Over the next several weeks, the Christ Church Choirs will be singing all three of William Byrd’s Mass settings:
February 3, 11am | Mass for Four Voices sung by the Schola Cantorum
February 10, 11am | Mass for Three Voices sung by the gentlemen of the Choir of Men & Boys
March 6, 7:30pm | Mass for Five Voices sung by the Christ Church Singers
March 17, 11am | Mass for Five Voices sung by the Christ Church Singers
Byrd was one of the greatest Renaissance composers in Europe, and was born in England about 1540 towards the end of Henry VIII’s reign and lived until July 4, 1623. Therefore he lived through the political and religious upheaval of the English reformation. It had a huge effect on liturgy and music in England, and included the production of the first Book of Common Prayer (1549), which was the first book to include services for daily offices and Holy Communion in English.
Little is known of Byrd’s early life, although it is likely he was a boy chorister in the Chapel Royal. He became Organist at Lincoln Cathedral in 1563, and a Gentleman of the Chapel Royal in 1572. Elizabeth I’s reign was a high point for the Chapel Royal, and he was mentored by Thomas Tallis there. While working there, the two composers produced Cantiones Sacrae, two volumes of music to religious texts in Latin, intended to be sung not in a religious context, where it was banned, but at home.
Byrd, however, never left his own Catholicism behind. In retirement from the Chapel Royal he moved to Stondon Massey in Essex, where he lived near his patron Sir John Petre, a recusant Catholic who held clandestine Masses in his private chapel. This provided Byrd with the opportunity for his last substantial project: to compose a cycle of liturgical music of three masses and 109 motets.

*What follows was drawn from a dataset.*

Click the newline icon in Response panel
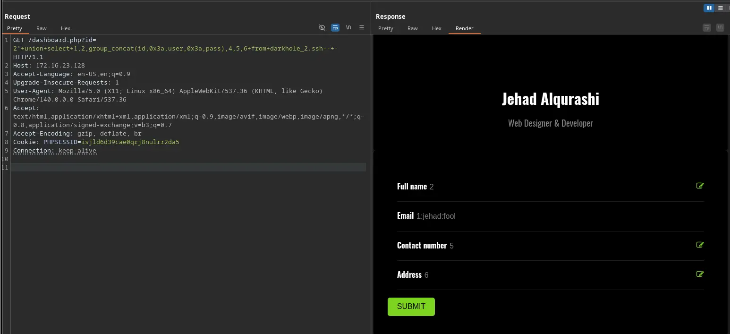Screen dimensions: 730x334 (720, 28)
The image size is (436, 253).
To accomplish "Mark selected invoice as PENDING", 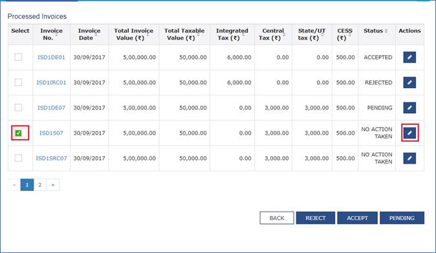I will click(402, 218).
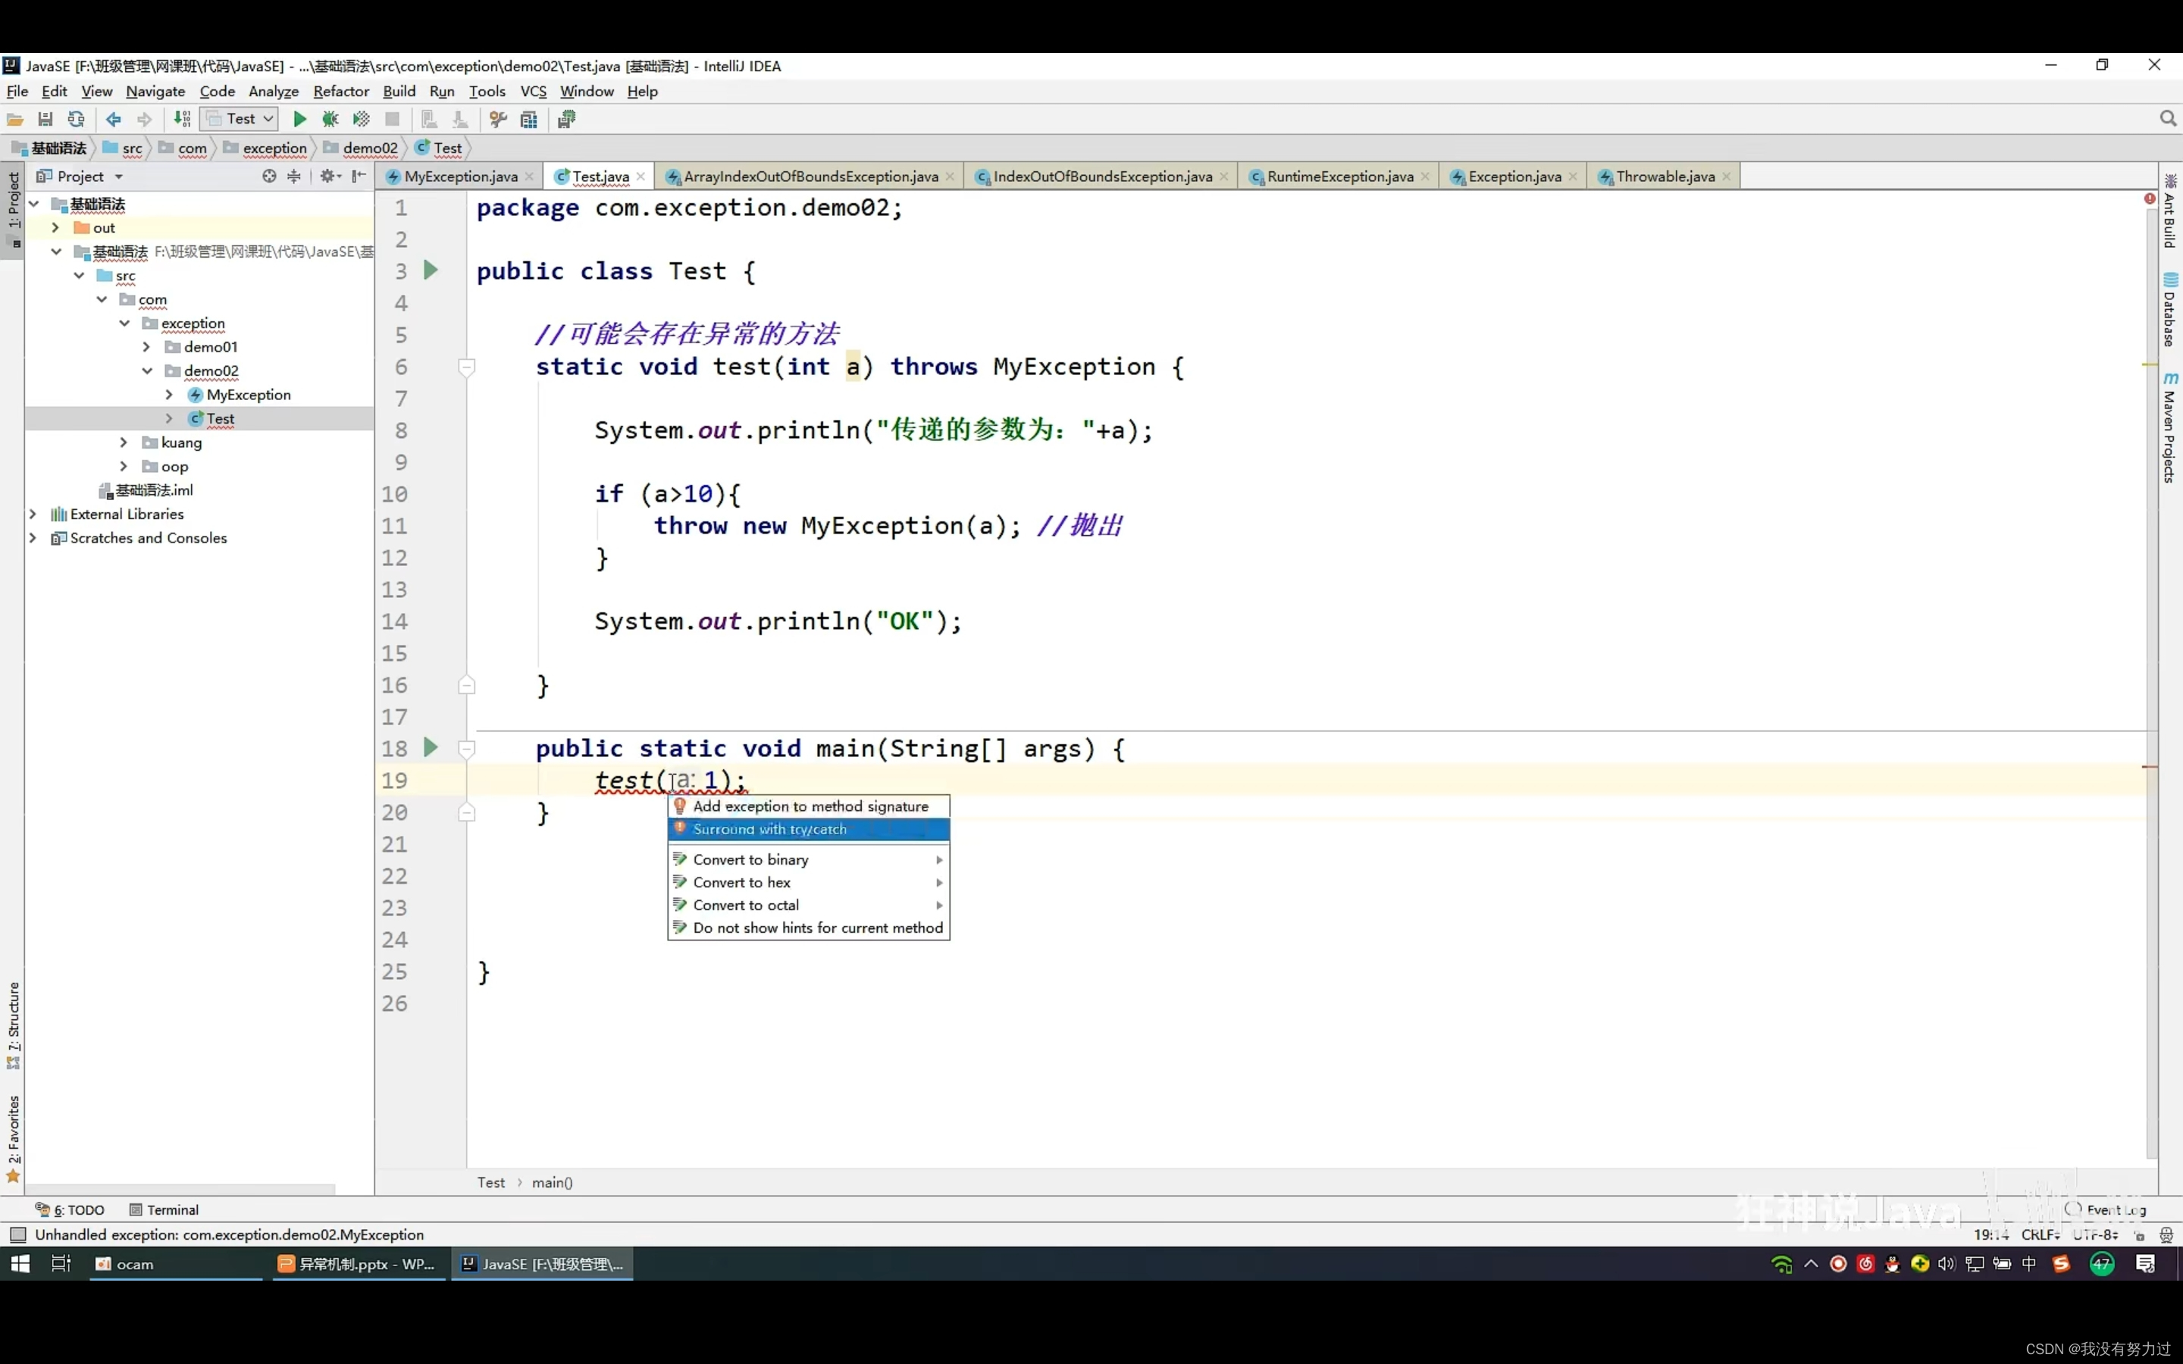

The masses were composed first. They include influences from early Tudor settings, including head motifs starting each movement, and substantial sections for small groups. The Mass for Three Voices is the shortest and most understated; it has a quietly joyous nature. Musicologists think the Mass for Four Voices was the first to be written. There is a reflective feel to the music, with its style influenced by pre-reformation Tudor settings. The Mass for Five Voices has rich textures, with its extra voice a low tenor, and striking sections of homophony where the whole choir comes together.